> WHAT TO DO: Count the lines below that contain "Manhwa". Give only the number.

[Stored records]
┌──
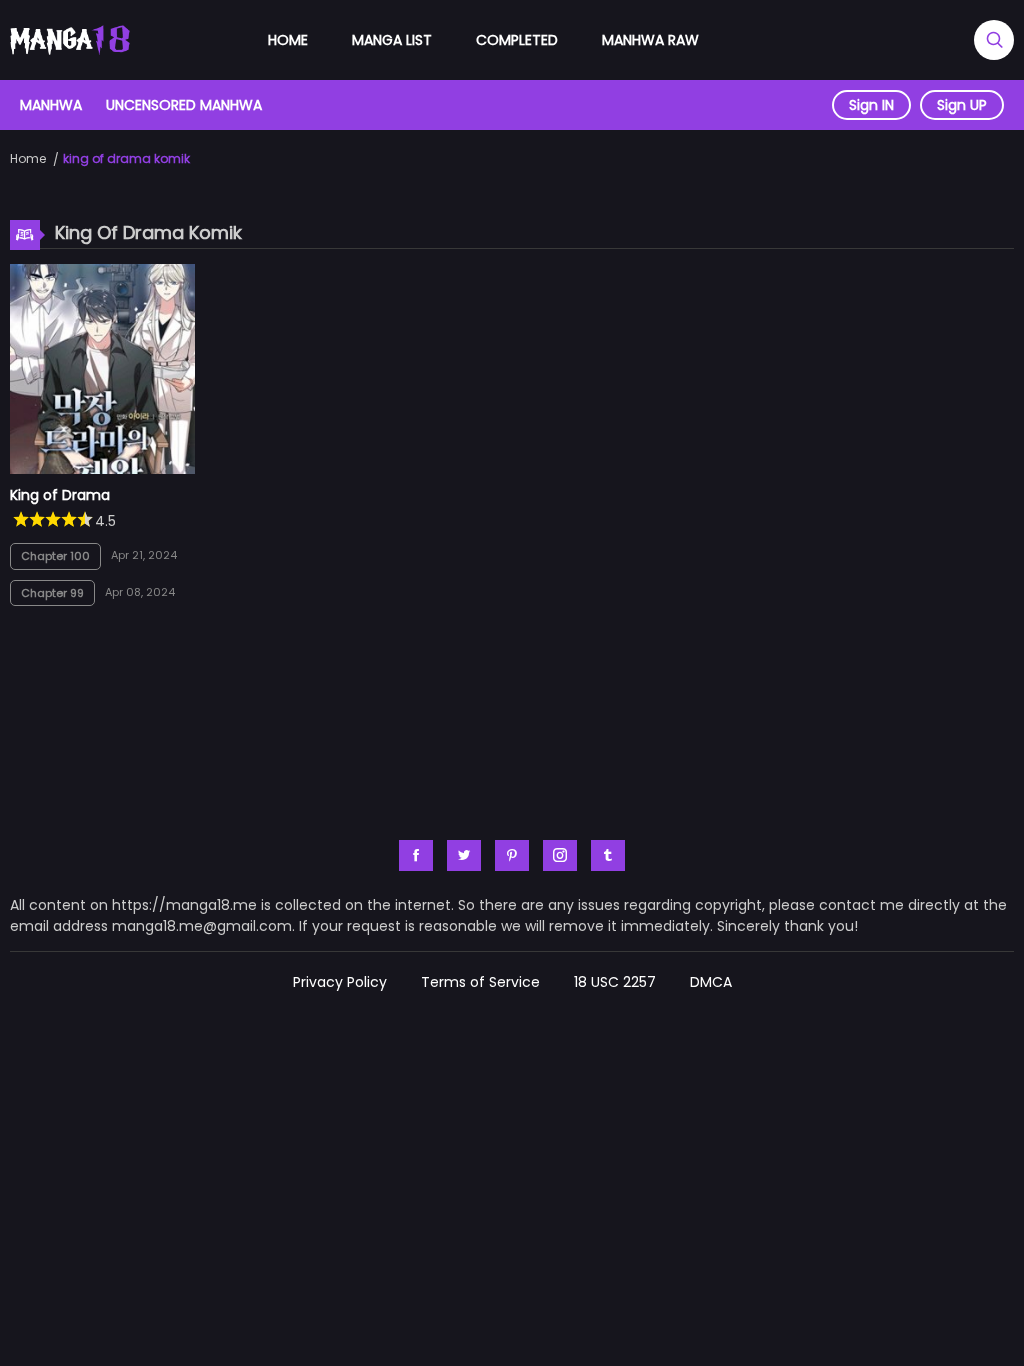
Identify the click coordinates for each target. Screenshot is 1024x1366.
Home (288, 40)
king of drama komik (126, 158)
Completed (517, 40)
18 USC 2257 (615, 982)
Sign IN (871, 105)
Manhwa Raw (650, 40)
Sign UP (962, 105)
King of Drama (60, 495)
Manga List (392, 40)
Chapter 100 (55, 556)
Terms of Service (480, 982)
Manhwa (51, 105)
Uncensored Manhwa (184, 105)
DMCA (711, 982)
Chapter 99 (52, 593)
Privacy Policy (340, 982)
└──
> SOLUTION TO THE EXERCISE: 3